嘘つきお嬢様は、愛を希う
風汰に幹部を任せた当時、そんな話をサラッと話してくれたことがあった。
俺の兄も幹部だったんだ、と珍しく自分の話を語る風汰は嬉しそうな反面どこか寂しそうにも見えた。
玲汰さんは風汰が幹部になってからほんの一、二度ここに来たものの、ほとんど顔を見せることはなかったから再会するのも久々なのかもしれない。
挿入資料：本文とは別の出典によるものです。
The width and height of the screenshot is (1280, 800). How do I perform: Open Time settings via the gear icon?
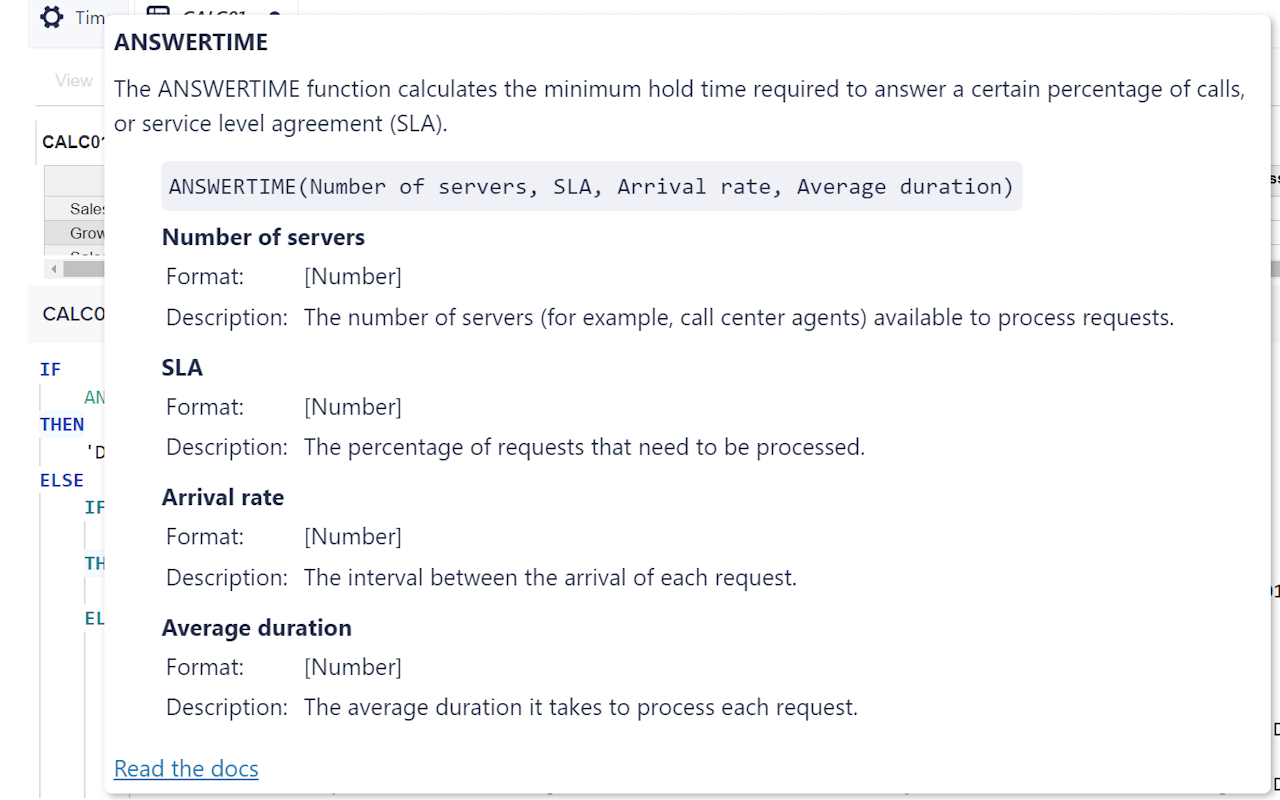click(51, 17)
特に玲汰さんの方はいつもと変わらないような気がするけれど、風汰は未だに兄に対しての接し方が上手く掴めないようだった。
比較的器用で何事もこなしてしまうにも関わらず、兄に対しての対応だけは傍から見ていてもド下手くそだ。
その点、なんだかんだとありつつもしっかり『姉弟』をしていた桐乃と天馬は……案外、このふたりの良い手本になるんじゃないだろうか。
「……まあ、親睦はまた改めてってことで。そもそも俺はようやく帰ってきたーってとこなんだけど、これは出動命令なんだよね? いま何やら大変なことが起きてるんでしょ?」
こっちはこっちで相変わらずちゃらんぽらんな雰囲気を醸し出している唯織さんは、俺たちの間に入るように立って笑った。